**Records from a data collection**
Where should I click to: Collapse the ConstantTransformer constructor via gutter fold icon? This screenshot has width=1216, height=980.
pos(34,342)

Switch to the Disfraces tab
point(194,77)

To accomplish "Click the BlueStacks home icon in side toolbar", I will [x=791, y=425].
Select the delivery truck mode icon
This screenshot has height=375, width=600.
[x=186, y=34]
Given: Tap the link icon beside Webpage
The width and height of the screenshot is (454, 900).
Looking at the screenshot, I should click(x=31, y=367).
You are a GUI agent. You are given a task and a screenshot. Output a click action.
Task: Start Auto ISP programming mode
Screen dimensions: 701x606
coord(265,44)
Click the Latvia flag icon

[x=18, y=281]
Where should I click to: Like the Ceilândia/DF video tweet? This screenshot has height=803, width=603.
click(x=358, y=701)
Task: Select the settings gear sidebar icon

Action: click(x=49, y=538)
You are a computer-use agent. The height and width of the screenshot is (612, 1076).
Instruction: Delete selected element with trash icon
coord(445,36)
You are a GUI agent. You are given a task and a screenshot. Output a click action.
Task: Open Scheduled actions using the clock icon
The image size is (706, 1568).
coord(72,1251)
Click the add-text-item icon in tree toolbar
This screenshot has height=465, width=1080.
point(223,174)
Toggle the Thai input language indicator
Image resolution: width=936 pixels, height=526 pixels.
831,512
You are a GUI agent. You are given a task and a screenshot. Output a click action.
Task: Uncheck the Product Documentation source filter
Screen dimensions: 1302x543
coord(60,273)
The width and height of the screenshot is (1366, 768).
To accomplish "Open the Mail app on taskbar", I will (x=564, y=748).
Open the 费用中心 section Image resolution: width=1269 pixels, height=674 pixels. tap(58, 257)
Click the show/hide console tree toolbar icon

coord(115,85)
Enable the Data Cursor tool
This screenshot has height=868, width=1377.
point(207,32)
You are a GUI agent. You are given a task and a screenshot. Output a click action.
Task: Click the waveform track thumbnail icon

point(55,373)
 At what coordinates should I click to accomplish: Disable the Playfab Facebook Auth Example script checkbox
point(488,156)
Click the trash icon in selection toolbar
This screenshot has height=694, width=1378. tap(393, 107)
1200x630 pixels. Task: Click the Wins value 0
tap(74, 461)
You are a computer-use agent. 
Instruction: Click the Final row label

**Activity**
The answer is to be one number: the count of lines in the entries containing the string "computer".

**The completed task**
2